YOLOv4 implementation to detect custom objects using Google Colab

Srikar
Analytics Vidhya
Published in
7 min readMay 23, 2020
Demo

I tested the detector on this video clip which is from an episode in Brooklyn Nine-Nine where Holt and Peralta catch mumps. Big fan of the show, you should definitely watch it!

So, in this article, I am going to explain how to implement YOLOv4 to detect custom objects. When I wanted to write about this, I planned to use a toy dataset but because of these unfortunate times where all of us have to wear masks, I thought this particular application would be more useful. Therefore, I decided to build an object detector that recognizes if someone is wearing a mask or not.

A brief intro to YOLO…

You only look once (YOLO) is a real-time object detection system which can precisely detect multiple objects in a single frame. It is extremely fast, according to the official Yolo website it is 1000x faster than R-CNN and 100x faster than Fast R-CNN.

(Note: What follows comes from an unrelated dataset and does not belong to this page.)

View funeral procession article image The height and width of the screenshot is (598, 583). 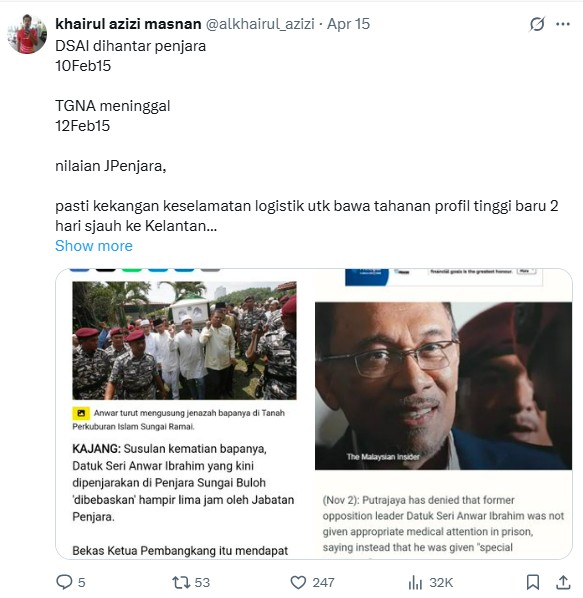[x=184, y=341]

The latest version 4 was published last month by Alexey Bochkovskiy — famously known as AlexeyAB on Github, Chien-Yao Wang, Hong-Yuan Mark Liao. The original authors quit developing YOLO, Joseph Redmon tweeted that “I stopped doing CV research because I saw the impact my work was having. I loved the work but the military applications and privacy concerns eventually became impossible to ignore.” Ali Farhadi, on the other hand, founded the company xnor.ai which is now acquired by Apple.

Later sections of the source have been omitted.